Condomínios fechados então atuam de forma a segregar duplamente, primeiro

pela decisão de auto segregar-se, isolando-se em barreiras físicas e simbólicas, e ainda

dificultando a sociabilidade dos demais com as consequências sociais de suas barreiras.

Contudo faz-se uma ressalva, o padrão de sociabilidade de uma área está

relacionado às características dos moradores de uma região e a forma urbana na qual

se vive. No caso de áreas próximas a condomínios fechados, características desta

tipologia dificultam o convívio e as relações sociais, pois sua forma imprime ao espaço

características desfavoráveis à sociabilidade. Contudo não podemos ser deterministas

de afirmar que não existe sociabilidade em áreas no entorno de condomínios fechado.

A análise deve se estender e compreender as características da área passível de

convívio e verificar in loco se relações são estabelecidas no espaço urbano que

imprimam vitalidade, urbanidade, sociabilidade ao contexto urbano. Caso isto aconteça,

apesar do desestímulo da forma do condomínio fechado, prevalece a potencialidade

que as pessoas têm de conviver e sair às ruas. Além do mais é preciso lembrar que o

condomínio fechado se cerra em si, porém a área do entorno é aberta, e sua

configuração em si pode gerar os atrativos suficientes para que haja certa vida e

complexidade no espaço público.

Sendo assim, o estudo comprovou que a forma da tipologia condomínio fechado

é em sua totalidade prejudicial à sociabilidade em seu entorno, porém reafirma que é

preciso conhecer a área de estudo de maneira integral, avaliando as características

sociais e morfológicas de todo o entorno.

Por fim, estabelece-se uma reflexão sobre a segregação e a não vivência da

cidade.
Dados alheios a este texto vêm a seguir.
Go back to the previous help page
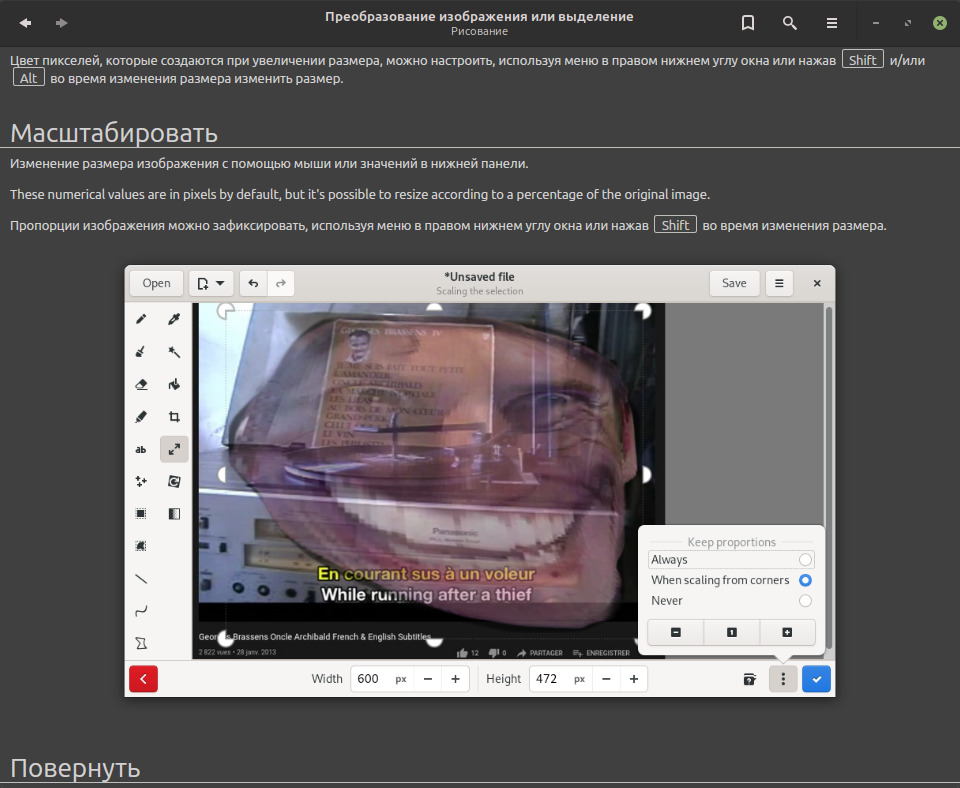 tap(25, 23)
É certo que a dimensão do conflito é um elemento intrínseco à

constituição das cidades, tendo em vista que as diferenças socioculturais de uma

comunidade multicultural demanda um citadino ativo e capaz de lidar com as diferenças

no seu cotidiano para buscar soluções eficazes no enfrentamento dessas tensões sociais,

características do espaço urbano complexo e plural, porém a segregação urbana e os

novos modos de vida implementam estruturas que visam negar a complexidade urbana

e promover a fragmentação baseada na diferenciação entre classes, implementando a

homogeneidade como melhor solução, processo excludente e prejudicial a cidade.

145

Decorrente de processo segregatório pode acontecer a desvitalizarão dos

lugares públicos, além da diminuição das interações sociais, com empobrecimento da

vivência da cidade e desvalorização dos ambientes públicos e ruas de maneira geral.

Estes por sua vez, sofrem um processo de abandono e crescente desertificação, ao passo

em que ambientes privatizados como “enclaves fortificados” se popularizam, como

solução para a violência e a falência da cidade, contudo são espaços excludentes e

segregatórios, sem a intenção nem capacidade para abarcar a todos os grupos sociais.
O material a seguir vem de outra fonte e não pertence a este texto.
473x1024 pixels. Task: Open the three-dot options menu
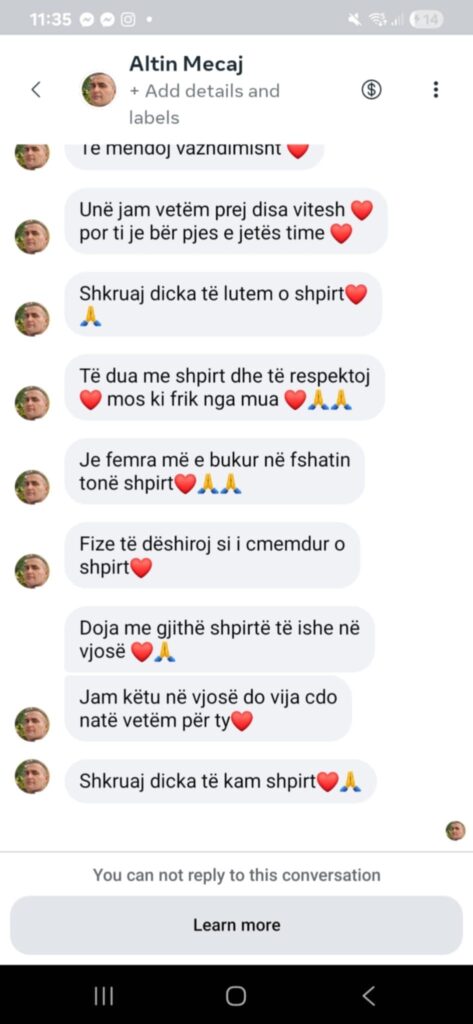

Saboya (2012) alerta sobre a Desurbanidade e as estratégias para destruição das

cidades, e fala da capacidade brasileira em reproduzir esta política desurbana com

maestria. O fenômeno condomínio fechado se alastra cada dia mais em cidades médias

e grandes brasileiras, e as consequências são fortes e permanentes. Diante desta

realidade é necessário refletir, pois estudos acadêmicos já são capazes de comprovar a

nocividade deste tipo de empreendimento para a cidade democrática e sustentável.
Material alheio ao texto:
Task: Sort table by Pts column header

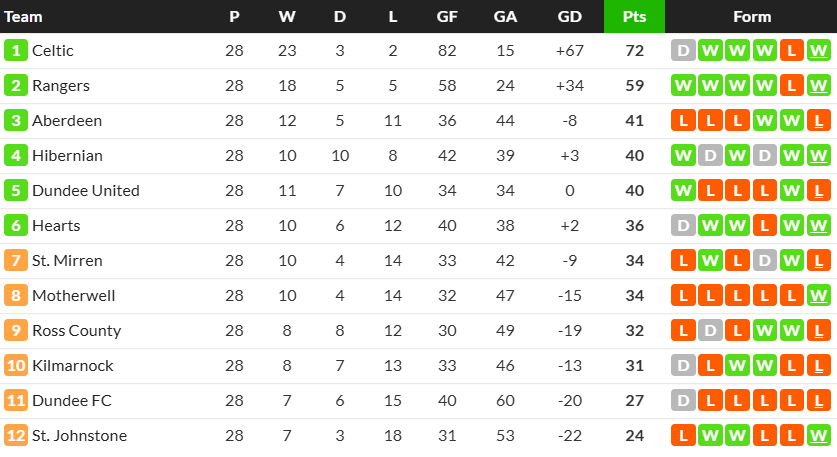Action: [x=634, y=17]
Neste sentido, a contribuição desta monografia é no sentido de confirmar a

relação da tipologia condomínios fechados, pontuando cada característica e em que

cerceia a sociabilidade para que seja revista sua permissão legal. Faz-se necessária a

intervenção do legislador no sentido de regulamentar requisitos para que condomínios

sejam (ou não sejam) licenciados e construídos. Se a decisão for no sentido de permitir

sua reprodução, que sejam estabelecidos critérios que minorem os prejuízos dos

condomínios a socialidade de seu entorno, e da cidade como um todo. Principalmente

pensando no futuro e no desenvolvimento de cidades em que as pessoas se relacionem

e vivam o espaço público, e não encerradas nas suas fortalezas.